Problem to solve ▸
Copy out the lines of the records from the line with "This screenshot has width=376, height=197." up to and including the line with "Looking at the screenshot, I should 40,761.". Reproduce them without any changes.

(Data on locating visible targets)
>> Start
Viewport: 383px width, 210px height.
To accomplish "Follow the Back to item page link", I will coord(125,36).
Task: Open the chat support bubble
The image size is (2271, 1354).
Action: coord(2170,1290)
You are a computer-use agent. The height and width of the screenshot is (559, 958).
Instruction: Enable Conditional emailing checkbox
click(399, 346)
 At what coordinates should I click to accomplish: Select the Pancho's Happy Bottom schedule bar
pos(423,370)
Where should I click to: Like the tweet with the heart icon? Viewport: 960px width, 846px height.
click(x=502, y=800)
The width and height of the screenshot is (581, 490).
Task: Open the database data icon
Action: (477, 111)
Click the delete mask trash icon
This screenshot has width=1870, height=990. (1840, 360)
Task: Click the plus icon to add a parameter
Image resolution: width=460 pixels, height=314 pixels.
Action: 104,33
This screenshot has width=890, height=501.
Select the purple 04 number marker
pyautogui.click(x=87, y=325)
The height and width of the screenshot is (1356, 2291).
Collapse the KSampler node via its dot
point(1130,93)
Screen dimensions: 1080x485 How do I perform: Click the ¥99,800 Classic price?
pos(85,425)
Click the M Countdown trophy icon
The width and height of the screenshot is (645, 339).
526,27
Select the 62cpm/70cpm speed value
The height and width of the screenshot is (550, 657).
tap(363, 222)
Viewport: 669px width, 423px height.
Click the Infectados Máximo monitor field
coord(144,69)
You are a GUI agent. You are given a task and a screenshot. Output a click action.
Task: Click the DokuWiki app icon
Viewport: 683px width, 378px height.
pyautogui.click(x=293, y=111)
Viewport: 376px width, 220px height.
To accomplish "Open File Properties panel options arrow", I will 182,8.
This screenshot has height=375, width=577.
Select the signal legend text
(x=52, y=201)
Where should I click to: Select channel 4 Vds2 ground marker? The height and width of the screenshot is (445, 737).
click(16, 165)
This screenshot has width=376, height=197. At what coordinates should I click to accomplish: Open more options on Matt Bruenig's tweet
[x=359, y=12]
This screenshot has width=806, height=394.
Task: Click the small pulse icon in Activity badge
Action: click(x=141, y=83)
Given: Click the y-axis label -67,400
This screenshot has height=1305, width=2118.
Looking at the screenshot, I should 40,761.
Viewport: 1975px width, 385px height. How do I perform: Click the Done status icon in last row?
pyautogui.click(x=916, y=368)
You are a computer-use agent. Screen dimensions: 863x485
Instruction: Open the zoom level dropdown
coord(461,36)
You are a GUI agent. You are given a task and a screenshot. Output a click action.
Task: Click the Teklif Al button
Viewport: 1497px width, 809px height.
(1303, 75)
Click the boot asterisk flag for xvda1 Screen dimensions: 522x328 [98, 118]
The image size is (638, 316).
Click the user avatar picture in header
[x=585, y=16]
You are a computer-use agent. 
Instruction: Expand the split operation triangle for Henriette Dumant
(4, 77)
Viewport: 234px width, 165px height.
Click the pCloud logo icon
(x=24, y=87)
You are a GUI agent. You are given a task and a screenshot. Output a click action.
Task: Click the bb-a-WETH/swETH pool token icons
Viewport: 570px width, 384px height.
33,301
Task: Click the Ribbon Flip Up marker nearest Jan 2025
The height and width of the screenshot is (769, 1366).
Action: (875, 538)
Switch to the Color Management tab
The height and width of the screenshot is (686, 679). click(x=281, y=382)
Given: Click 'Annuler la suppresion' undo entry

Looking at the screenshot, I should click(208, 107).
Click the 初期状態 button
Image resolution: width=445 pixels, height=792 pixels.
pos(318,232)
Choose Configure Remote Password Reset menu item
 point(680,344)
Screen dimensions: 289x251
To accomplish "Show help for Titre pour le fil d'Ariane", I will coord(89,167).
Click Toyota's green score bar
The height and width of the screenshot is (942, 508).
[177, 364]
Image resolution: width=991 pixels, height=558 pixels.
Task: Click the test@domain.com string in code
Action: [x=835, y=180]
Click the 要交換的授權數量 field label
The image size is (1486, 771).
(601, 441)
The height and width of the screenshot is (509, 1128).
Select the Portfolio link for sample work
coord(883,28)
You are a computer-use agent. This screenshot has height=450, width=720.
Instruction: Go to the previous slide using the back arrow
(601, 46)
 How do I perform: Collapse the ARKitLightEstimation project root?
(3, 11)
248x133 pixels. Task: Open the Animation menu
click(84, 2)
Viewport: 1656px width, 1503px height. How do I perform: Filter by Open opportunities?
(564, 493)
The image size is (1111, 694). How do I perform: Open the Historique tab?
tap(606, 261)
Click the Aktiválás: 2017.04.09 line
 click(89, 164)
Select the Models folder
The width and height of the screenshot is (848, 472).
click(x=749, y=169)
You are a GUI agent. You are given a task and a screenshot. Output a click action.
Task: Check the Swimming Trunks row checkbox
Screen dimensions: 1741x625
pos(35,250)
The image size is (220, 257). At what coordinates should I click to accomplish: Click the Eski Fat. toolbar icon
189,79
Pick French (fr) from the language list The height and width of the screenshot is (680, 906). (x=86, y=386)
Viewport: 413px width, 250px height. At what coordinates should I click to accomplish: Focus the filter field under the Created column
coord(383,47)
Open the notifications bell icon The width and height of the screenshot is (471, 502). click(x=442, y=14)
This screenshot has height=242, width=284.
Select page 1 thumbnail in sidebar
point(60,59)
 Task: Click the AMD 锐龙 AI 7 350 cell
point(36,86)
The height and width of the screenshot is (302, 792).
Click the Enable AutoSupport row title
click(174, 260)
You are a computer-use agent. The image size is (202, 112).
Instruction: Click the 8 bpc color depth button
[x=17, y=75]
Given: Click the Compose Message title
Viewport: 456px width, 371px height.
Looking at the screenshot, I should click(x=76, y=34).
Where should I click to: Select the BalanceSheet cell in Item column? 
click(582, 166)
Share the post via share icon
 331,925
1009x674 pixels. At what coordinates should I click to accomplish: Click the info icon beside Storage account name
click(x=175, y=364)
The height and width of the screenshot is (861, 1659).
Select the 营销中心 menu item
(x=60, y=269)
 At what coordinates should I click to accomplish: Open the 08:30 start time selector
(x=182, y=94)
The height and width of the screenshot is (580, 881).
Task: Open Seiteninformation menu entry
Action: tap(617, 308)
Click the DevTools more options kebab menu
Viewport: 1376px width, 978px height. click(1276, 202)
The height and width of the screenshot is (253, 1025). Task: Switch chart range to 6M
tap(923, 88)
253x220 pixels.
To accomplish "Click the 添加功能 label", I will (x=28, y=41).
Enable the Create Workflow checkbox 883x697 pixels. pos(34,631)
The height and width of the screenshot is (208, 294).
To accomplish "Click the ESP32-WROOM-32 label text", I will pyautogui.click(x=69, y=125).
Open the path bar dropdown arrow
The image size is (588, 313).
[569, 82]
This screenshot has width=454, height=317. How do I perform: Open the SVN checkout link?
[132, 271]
>> End
Task result ▸
This screenshot has width=376, height=197. At what coordinates should I click to accomplish: Open more options on Matt Bruenig's tweet
[x=359, y=12]
This screenshot has width=806, height=394.
Task: Click the small pulse icon in Activity badge
Action: click(x=141, y=83)
Given: Click the y-axis label -67,400
This screenshot has height=1305, width=2118.
Looking at the screenshot, I should 40,761.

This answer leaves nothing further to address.